Task requirements
Look through the records below, and whenever a line contains "agent", copy it.

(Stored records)
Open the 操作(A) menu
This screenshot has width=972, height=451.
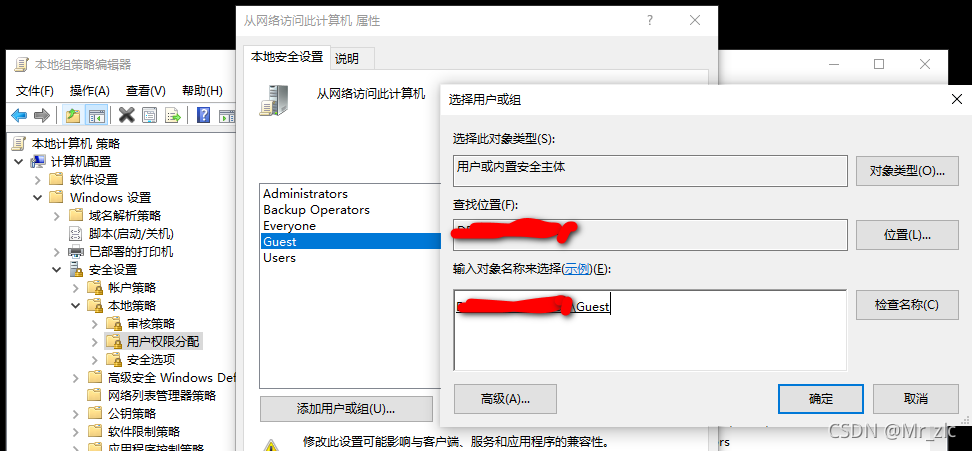click(x=90, y=91)
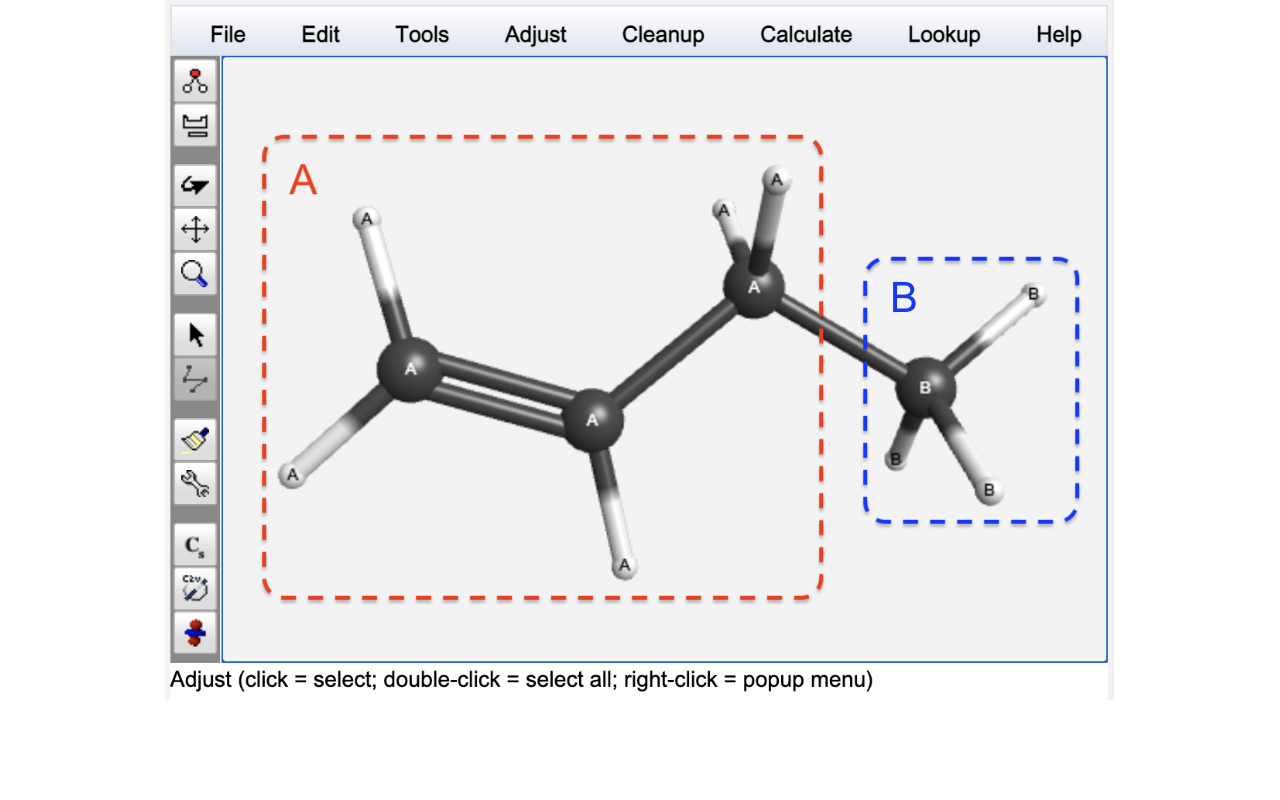
Task: Click the large carbon atom labeled B
Action: [926, 388]
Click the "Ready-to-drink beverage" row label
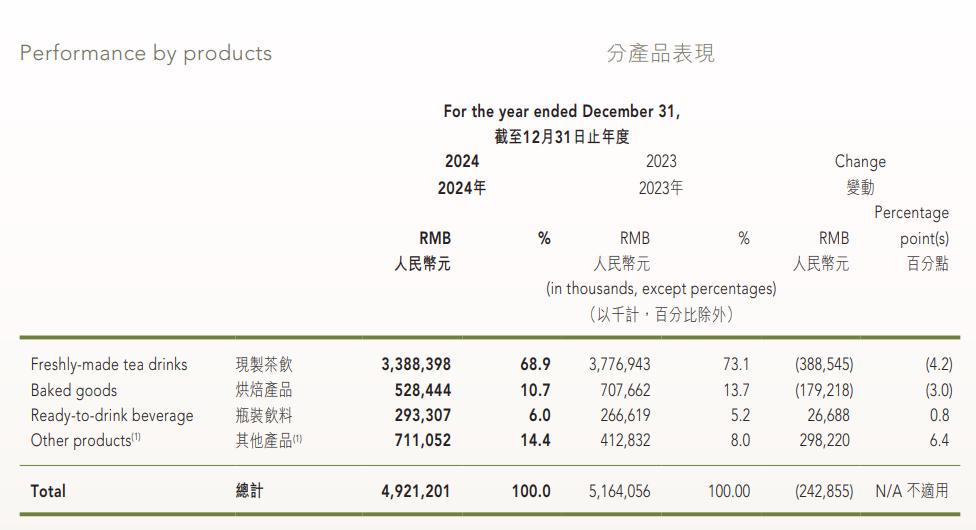The height and width of the screenshot is (530, 976). coord(112,415)
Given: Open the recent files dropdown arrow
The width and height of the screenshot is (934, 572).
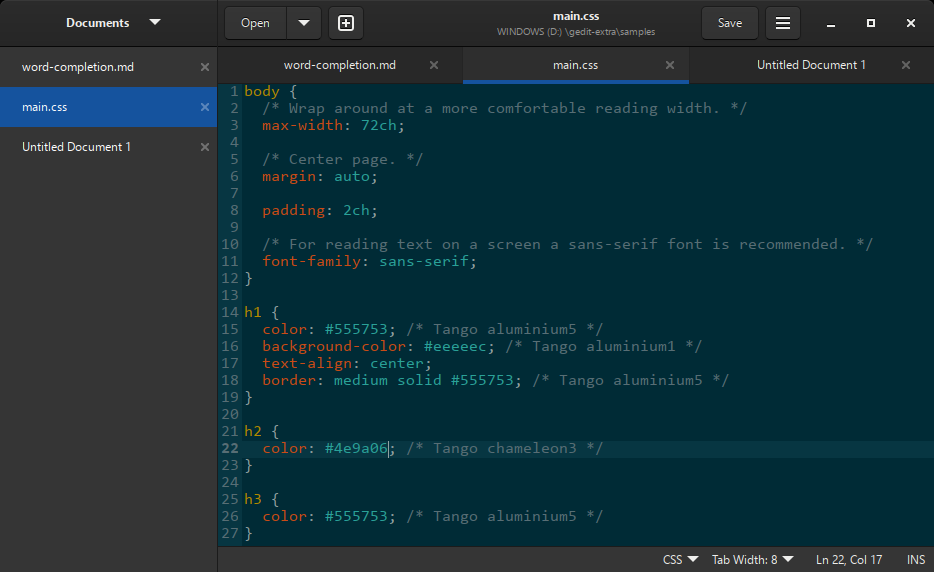Looking at the screenshot, I should pos(304,23).
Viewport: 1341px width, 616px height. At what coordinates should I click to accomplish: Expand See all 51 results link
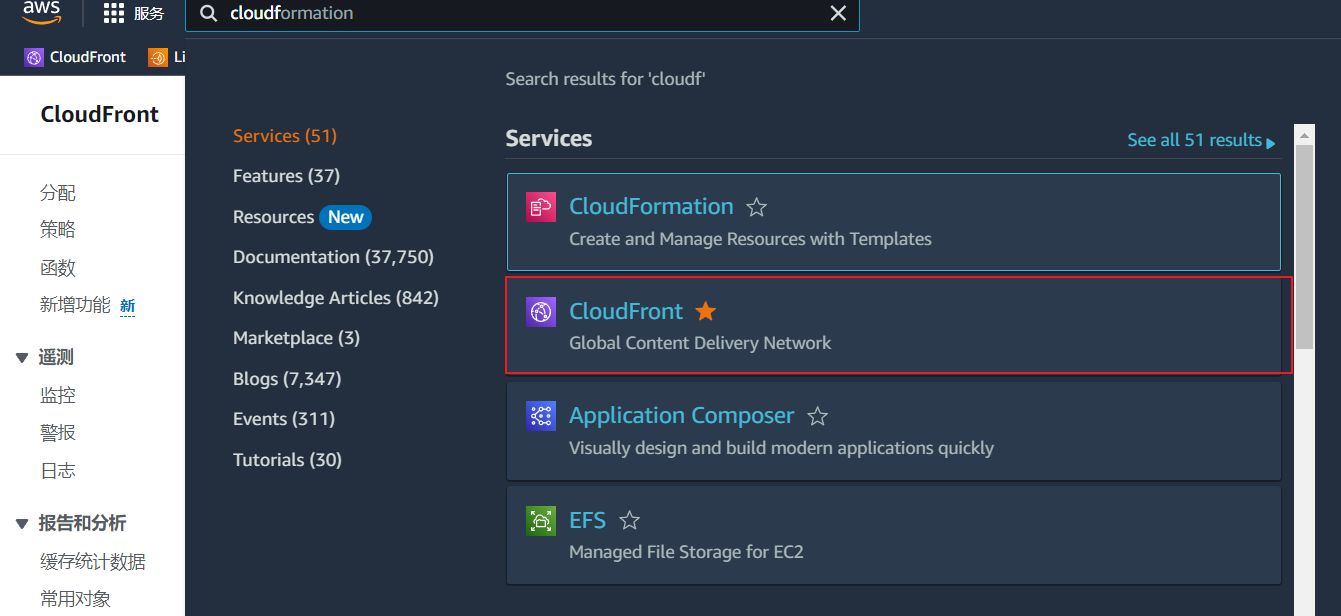[x=1200, y=141]
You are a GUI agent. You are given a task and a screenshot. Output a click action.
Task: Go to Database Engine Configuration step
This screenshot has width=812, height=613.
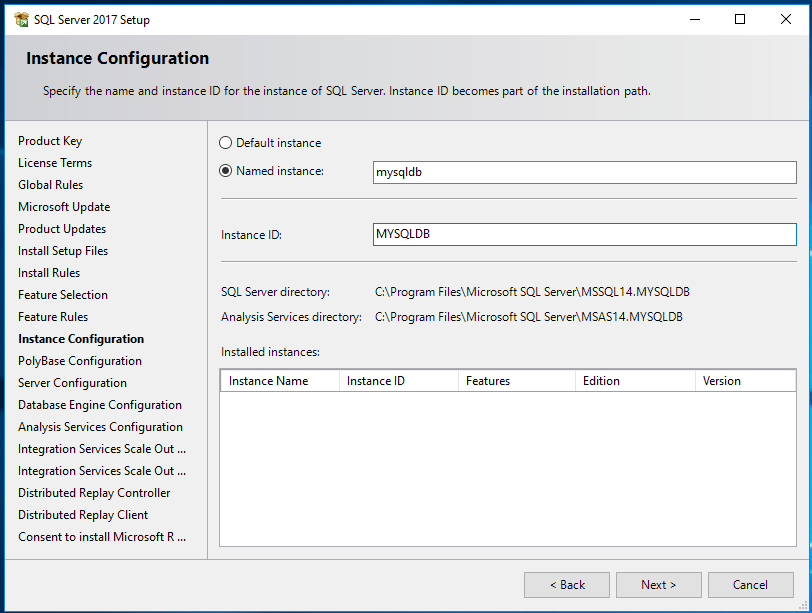[100, 405]
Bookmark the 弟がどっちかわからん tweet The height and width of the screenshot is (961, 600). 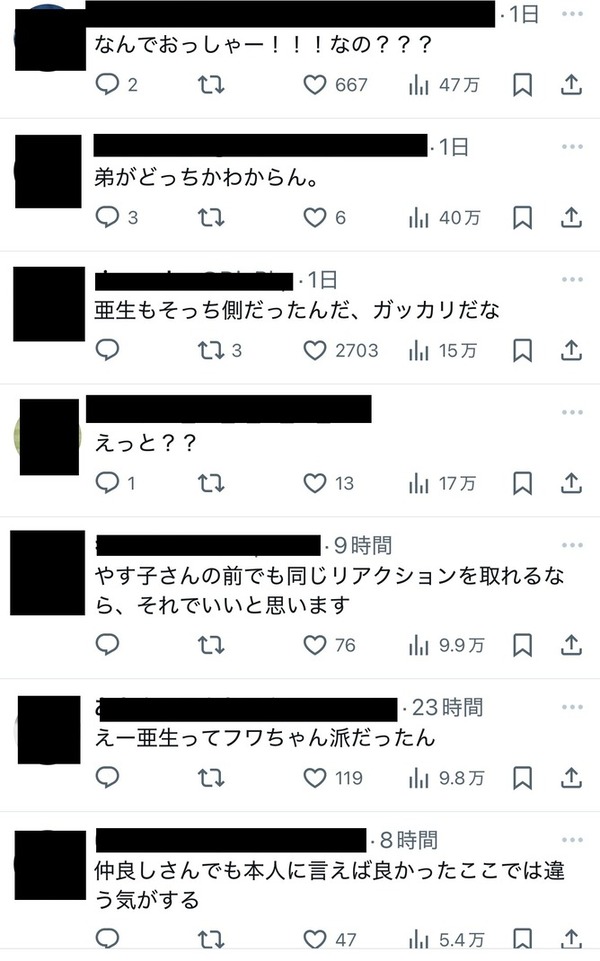522,218
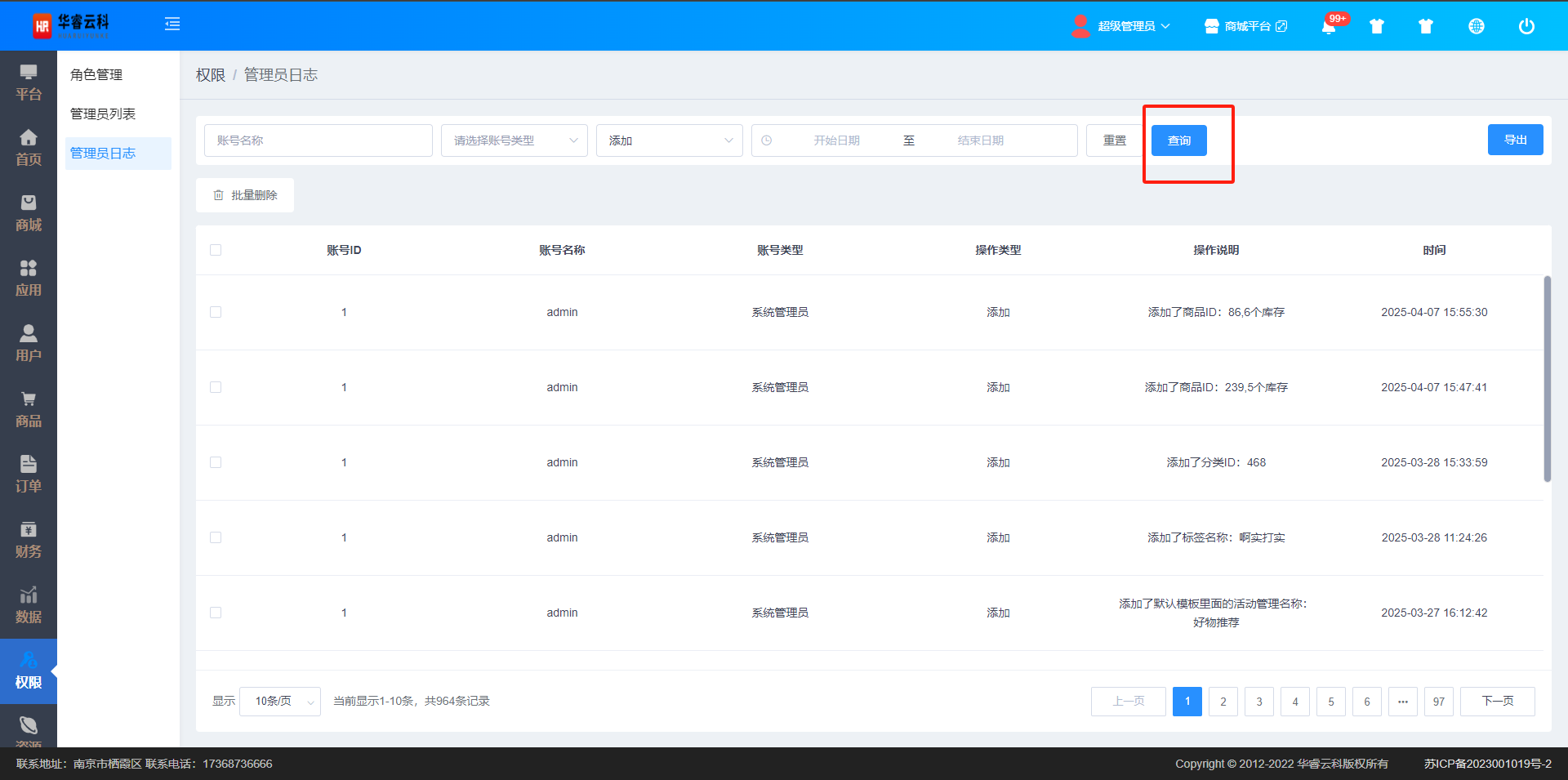
Task: Open the 10条/页 page size dropdown
Action: coord(280,701)
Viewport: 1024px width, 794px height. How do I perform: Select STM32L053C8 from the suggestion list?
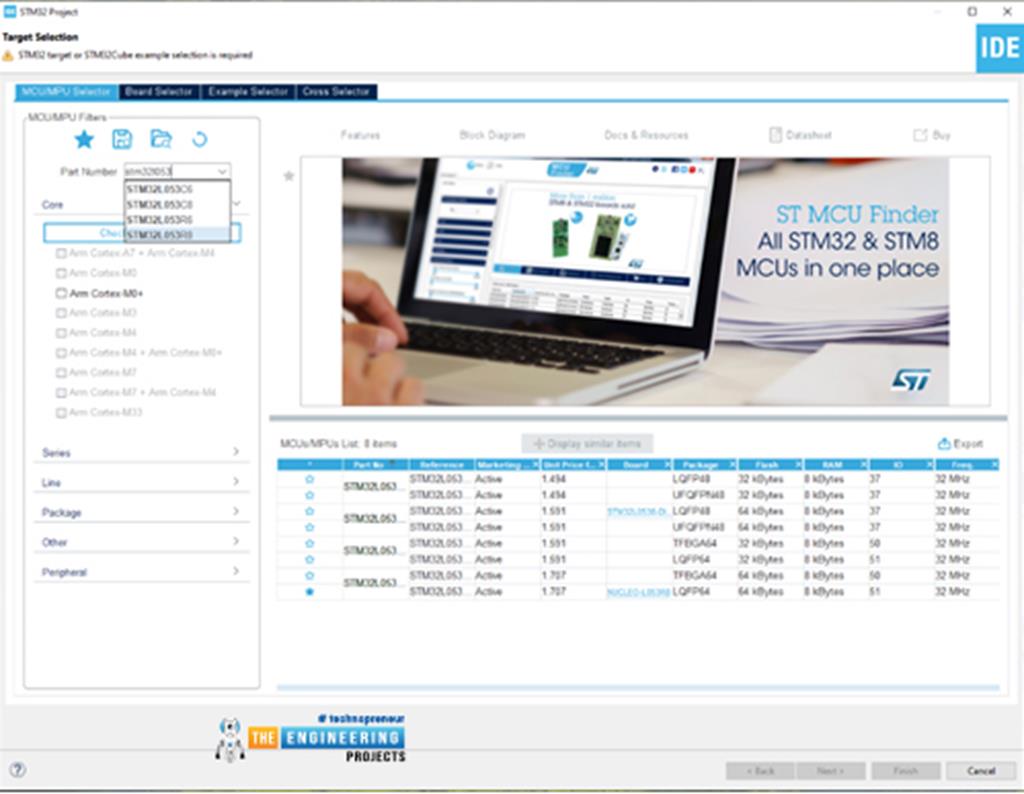161,203
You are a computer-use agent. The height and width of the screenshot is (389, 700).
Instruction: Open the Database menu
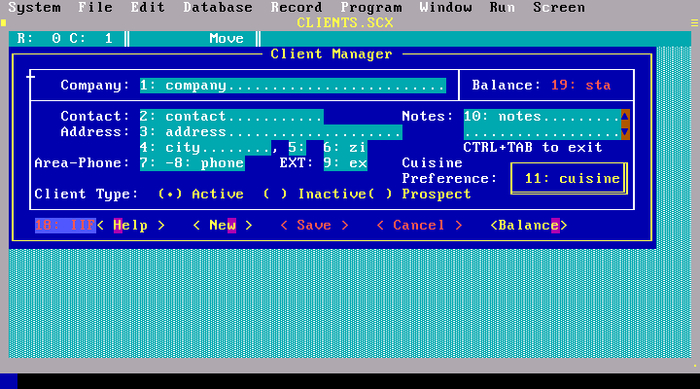(217, 8)
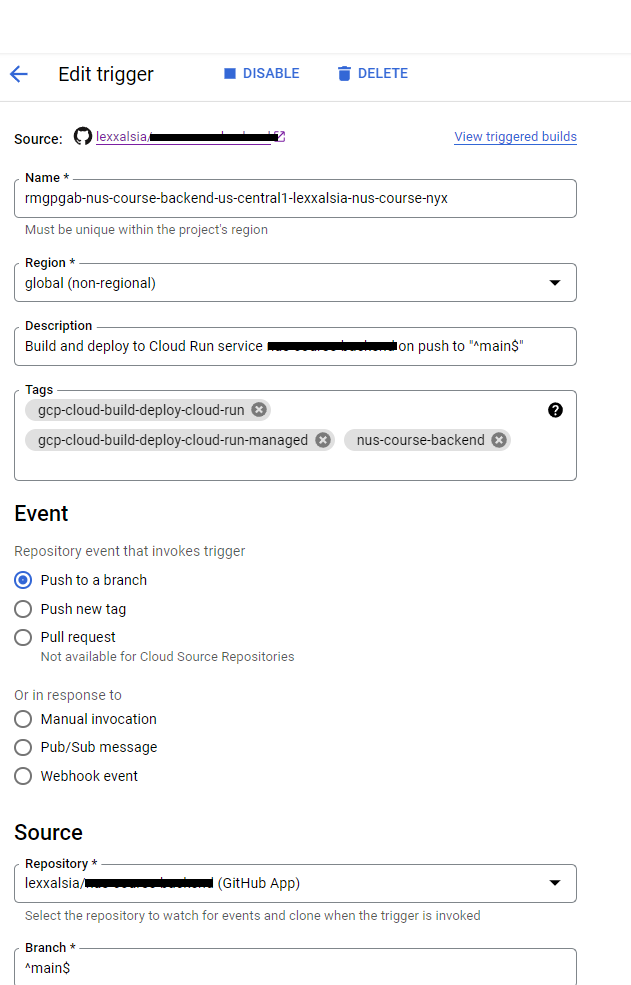Image resolution: width=631 pixels, height=985 pixels.
Task: Select the Push to a branch event
Action: [x=22, y=580]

Exercise response
You are a GUI agent. You are given a task and a screenshot. Output a click action.
You are a computer-use agent. The height and width of the screenshot is (389, 700).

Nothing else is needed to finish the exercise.